The question is whether Dean’s campaign can stop the bleeding long enough, and keep the cash rolling in, while Kerry racks up primary wins in state after state and pulls ahead in the delegate count. February 17th isn’t that far off, but for Dean—who may not pick up a single delegate between today and then, due to the 15% threshold rule†—it could nonetheless be too far off. To be competitive after Wisconsin, Dean will need the cash in hand to run effective ads in “big media” states like California, Florida, and Texas to counter the inevitable publicity and fundraising advantages Kerry will have as the presumptive frontrunner, and to expand his base beyond the core activists and true believers. Presumably Dean will pick up some support from Clark’s base after Clark leaves the field, but I don’t think that’s enough to build a lead over Kerry anywhere.

That isn’t to say it’s a bad strategy to employ, relative to all the others. Dean already knew February 3rd was a lost cause without the expected momentum from New Hampshire and Iowa, and he can probably wait out Clark and Lieberman’s inevitable withdrawals. The race should be a 3-man contest by the time Wisconsin rolls around, assuming Edwards wins South Carolina, Tennessee, and Virginia. I just don’t know that any strategy can save the Dean campaign now, barring a collapse by Kerry.
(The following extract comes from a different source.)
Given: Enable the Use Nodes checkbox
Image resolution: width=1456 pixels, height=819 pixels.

Update: Colby Cosh notes that Joe Lieberman may win more delegates than Dean on Tuesday, due to the former’s decent showing in the polls in Delaware. However, Steven Jens’s estimates disagree.
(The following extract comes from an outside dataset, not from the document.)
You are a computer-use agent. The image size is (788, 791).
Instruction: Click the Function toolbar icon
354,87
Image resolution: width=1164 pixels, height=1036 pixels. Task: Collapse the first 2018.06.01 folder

Also of note: Eric Lindholm finds promise in the strategy, while Greg of Begging to Differ doesn’t see how it could work.

† It isn’t actually that bad: Dean will probably pick up a few delegates in Michigan and Washington, as the 15% rule is applied at the congressional district level; assuming he can get his student supporters (hopefully registered already!) to come out and vote, he should pick up a delegate or two from each of the congressional districts that Michigan, Michigan State, Washington, and Washington State are in. However, I’m not sure the media estimates are including the congressional district factor in their election-night calculations, which may hurt perceptions of his strength based on early returns.